Thursday, January 28, 2010

Where have you been?

I know that one of my resolutions for the "real" New Year was to be better about posting, and I am trying. However, I have to admit that I have been up to other things. Like making the stark (and ugly) wall behind the cabinets in the dining room into a magnetic chalkboard to keep the kids occupied (and near, but out of, the kitchen). Pictures and discussion of this project to come someday soon...

What has been really cool since I got back from my retreat is that I have felt inspired again. I've been reading (finished a whole book and started another, shock-and-surprise!), organizing, and even doing projects. We've rearranged the rooms in the house, creating a playroom, an adult room, a craft space, and a nursery for Toby. I did the chalkboard project from start to finish. I've got several projects in the works, and I am actually finding the time to do them, and to *enjoy* them.

For today, I am taking inventory of these projects that are in the pipeline, the crafty ones I have found online anyway, and thought I would share my these aspirations (and also give myself a great list to reference when I am feeling lost in the shuffle).

Making Felt Play Food. Thanks to Amy S. for passing this great reference along, and making some prototypes to get me inspired! (I found your lost strawberry, by the way. Henry was trying to eat it this morning.)

### Pixel coordinate grounding data:
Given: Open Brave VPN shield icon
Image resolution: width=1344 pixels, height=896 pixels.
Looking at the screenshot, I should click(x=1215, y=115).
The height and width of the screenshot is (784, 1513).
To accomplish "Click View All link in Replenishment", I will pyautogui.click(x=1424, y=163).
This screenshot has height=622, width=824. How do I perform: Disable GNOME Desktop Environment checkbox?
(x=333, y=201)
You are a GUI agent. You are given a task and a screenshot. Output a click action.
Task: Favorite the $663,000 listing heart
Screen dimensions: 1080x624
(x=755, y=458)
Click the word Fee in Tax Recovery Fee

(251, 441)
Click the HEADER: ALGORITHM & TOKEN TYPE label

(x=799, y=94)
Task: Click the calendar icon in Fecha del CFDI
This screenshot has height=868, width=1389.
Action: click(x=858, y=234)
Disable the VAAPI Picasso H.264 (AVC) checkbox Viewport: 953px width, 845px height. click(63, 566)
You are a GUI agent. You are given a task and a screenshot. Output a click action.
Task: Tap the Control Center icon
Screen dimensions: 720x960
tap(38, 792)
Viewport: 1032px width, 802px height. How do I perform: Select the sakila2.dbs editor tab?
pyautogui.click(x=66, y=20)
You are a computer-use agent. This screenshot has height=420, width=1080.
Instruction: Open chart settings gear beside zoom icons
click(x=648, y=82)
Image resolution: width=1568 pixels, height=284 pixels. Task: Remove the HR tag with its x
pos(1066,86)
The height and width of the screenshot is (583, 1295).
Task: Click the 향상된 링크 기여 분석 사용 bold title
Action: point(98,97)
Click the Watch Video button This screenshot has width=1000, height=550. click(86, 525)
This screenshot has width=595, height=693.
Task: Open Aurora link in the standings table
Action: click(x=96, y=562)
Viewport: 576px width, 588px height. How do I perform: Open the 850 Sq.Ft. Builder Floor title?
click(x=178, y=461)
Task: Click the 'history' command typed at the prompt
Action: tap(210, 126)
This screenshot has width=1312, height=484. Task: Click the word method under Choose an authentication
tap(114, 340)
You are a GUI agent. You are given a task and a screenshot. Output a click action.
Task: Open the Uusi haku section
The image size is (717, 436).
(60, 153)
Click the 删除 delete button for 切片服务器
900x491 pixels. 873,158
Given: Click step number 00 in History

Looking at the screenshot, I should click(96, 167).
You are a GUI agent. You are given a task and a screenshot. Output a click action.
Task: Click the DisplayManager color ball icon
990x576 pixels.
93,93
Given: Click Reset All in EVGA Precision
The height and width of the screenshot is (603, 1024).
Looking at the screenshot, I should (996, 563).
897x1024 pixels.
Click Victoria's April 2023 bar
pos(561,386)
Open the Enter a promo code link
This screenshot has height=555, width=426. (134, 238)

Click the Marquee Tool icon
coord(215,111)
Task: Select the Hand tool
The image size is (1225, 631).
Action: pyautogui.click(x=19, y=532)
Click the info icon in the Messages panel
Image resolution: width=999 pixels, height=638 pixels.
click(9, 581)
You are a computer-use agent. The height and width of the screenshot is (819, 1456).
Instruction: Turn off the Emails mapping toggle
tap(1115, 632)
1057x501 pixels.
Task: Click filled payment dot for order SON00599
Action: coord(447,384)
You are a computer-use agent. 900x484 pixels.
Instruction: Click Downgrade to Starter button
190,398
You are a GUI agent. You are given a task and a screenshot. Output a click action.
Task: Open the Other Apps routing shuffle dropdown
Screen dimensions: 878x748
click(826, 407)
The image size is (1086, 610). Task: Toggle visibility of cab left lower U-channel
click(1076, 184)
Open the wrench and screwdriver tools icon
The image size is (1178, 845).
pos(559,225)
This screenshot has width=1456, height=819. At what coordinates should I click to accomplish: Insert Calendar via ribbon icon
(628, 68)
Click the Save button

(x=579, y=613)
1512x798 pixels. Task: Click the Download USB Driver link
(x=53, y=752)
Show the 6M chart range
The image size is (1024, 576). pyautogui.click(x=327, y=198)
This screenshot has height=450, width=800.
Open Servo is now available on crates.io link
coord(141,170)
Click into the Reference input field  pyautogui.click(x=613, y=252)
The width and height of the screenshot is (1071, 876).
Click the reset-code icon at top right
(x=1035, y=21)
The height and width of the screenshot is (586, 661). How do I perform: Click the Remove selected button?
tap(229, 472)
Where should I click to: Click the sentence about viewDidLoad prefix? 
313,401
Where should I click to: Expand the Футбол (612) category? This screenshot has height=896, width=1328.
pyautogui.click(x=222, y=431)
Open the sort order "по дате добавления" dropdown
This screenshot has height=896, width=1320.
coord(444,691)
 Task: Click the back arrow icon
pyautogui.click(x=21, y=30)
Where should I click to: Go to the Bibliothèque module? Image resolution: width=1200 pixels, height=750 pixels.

### PROMPT 1:
According to the blog post, what did the writer turn the wall behind the dining room cabinets into?
### PROMPT 2:
List all the rooms the blog post says were created when the rooms in the house were rearranged.
### PROMPT 3:
Edit the part of the blog post that opens with the words containing "I know that" and closes with "come someday soon...", replacing "magnetic chalkboard" with "painted mural".

### EXERCISE RESPONSE 1:
A magnetic chalkboard.

### EXERCISE RESPONSE 2:
- a playroom
- an adult room
- a craft space
- a nursery for Toby

### EXERCISE RESPONSE 3:
I know that one of my resolutions for the "real" New Year was to be better about posting, and I am trying. However, I have to admit that I have been up to other things. Like making the stark (and ugly) wall behind the cabinets in the dining room into a painted mural to keep the kids occupied (and near, but out of, the kitchen). Pictures and discussion of this project to come someday soon...